(INPUT DATA begins)

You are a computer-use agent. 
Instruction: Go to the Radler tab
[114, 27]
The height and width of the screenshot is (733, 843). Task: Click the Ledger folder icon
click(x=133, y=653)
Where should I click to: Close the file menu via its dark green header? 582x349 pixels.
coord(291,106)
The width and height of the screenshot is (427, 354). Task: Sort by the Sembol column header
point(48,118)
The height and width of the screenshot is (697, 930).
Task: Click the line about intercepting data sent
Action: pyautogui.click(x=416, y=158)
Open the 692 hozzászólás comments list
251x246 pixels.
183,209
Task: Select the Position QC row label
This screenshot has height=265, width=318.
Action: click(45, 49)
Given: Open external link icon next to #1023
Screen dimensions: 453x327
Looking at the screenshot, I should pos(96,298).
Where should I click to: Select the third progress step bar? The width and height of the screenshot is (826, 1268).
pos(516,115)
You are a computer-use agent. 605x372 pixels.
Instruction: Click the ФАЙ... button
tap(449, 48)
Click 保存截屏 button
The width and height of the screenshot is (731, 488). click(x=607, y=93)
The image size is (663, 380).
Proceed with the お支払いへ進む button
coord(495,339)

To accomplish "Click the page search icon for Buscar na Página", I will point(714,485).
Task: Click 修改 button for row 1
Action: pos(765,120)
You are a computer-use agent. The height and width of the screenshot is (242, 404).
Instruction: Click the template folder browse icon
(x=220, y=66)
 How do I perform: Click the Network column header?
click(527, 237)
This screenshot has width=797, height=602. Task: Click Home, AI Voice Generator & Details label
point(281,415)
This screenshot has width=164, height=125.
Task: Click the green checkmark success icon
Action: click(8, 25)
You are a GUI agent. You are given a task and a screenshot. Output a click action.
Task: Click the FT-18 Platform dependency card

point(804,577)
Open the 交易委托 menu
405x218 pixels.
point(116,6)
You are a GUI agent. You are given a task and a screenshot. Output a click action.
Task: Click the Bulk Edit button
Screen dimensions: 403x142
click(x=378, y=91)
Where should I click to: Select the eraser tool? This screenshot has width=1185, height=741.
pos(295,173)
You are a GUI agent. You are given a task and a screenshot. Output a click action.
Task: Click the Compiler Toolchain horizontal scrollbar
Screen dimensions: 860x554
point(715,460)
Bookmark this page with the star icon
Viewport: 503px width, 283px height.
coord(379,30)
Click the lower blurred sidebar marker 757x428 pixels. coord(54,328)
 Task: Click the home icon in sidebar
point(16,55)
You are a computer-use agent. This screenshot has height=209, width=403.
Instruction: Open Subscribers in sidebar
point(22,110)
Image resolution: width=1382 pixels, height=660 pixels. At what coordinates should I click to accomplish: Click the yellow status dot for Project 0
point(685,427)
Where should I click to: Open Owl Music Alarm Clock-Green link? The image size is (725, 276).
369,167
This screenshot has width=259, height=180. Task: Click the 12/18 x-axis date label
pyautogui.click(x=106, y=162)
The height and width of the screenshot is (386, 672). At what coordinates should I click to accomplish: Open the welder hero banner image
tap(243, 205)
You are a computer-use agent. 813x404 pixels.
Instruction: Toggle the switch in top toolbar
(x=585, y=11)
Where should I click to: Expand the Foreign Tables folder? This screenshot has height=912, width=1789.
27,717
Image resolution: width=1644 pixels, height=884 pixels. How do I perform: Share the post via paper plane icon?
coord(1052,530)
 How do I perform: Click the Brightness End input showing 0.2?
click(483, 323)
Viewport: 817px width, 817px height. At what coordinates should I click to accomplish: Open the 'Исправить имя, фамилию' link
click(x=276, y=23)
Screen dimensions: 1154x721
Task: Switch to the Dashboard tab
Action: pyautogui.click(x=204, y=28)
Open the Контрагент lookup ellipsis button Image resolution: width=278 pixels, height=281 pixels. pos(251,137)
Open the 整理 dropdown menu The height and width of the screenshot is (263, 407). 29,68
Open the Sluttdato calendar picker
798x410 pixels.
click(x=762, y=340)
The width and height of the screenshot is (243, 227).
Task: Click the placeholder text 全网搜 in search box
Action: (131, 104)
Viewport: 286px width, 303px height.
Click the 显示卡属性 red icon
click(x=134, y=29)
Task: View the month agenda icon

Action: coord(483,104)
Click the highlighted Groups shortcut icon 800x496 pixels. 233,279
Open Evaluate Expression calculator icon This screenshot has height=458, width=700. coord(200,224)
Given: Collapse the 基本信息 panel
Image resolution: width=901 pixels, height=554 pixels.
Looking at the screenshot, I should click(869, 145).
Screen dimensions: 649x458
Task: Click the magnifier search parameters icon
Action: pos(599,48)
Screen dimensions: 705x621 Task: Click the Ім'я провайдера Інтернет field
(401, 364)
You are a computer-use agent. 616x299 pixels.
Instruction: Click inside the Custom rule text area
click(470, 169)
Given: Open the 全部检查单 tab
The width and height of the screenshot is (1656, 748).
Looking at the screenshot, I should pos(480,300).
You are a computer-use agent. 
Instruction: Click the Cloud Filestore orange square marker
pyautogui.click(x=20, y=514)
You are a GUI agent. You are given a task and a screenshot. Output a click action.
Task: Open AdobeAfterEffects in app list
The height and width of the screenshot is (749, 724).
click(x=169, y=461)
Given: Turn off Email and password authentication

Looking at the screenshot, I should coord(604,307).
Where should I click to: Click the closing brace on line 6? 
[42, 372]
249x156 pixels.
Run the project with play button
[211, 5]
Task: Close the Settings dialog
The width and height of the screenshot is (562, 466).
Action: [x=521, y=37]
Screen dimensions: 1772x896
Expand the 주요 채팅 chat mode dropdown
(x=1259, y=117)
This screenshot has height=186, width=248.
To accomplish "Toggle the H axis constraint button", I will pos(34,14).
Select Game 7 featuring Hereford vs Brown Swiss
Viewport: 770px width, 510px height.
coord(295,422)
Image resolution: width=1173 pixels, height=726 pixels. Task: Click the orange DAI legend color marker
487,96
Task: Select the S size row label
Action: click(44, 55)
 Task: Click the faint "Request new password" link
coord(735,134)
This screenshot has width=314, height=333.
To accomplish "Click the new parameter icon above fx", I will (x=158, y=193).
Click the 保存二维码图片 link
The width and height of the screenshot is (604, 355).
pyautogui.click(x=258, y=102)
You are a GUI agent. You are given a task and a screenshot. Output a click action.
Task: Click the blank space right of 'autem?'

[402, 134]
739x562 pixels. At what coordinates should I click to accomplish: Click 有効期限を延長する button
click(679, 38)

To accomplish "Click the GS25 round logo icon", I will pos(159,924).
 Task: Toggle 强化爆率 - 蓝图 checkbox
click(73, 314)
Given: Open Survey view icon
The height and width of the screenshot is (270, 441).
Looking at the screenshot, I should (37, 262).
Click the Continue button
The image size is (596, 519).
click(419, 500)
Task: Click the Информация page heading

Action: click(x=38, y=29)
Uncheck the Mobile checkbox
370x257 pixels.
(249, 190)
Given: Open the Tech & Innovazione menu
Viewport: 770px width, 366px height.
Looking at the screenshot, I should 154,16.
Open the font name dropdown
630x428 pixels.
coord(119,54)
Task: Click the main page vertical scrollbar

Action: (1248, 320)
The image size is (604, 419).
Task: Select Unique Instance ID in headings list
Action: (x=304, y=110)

(INPUT DATA ends)

** WHAT YOU ARE ASKED TO DO **
A bare number should be your reply: how many lines in the entries above include the word "computer".

** OUTPUT FOR THIS TASK **
7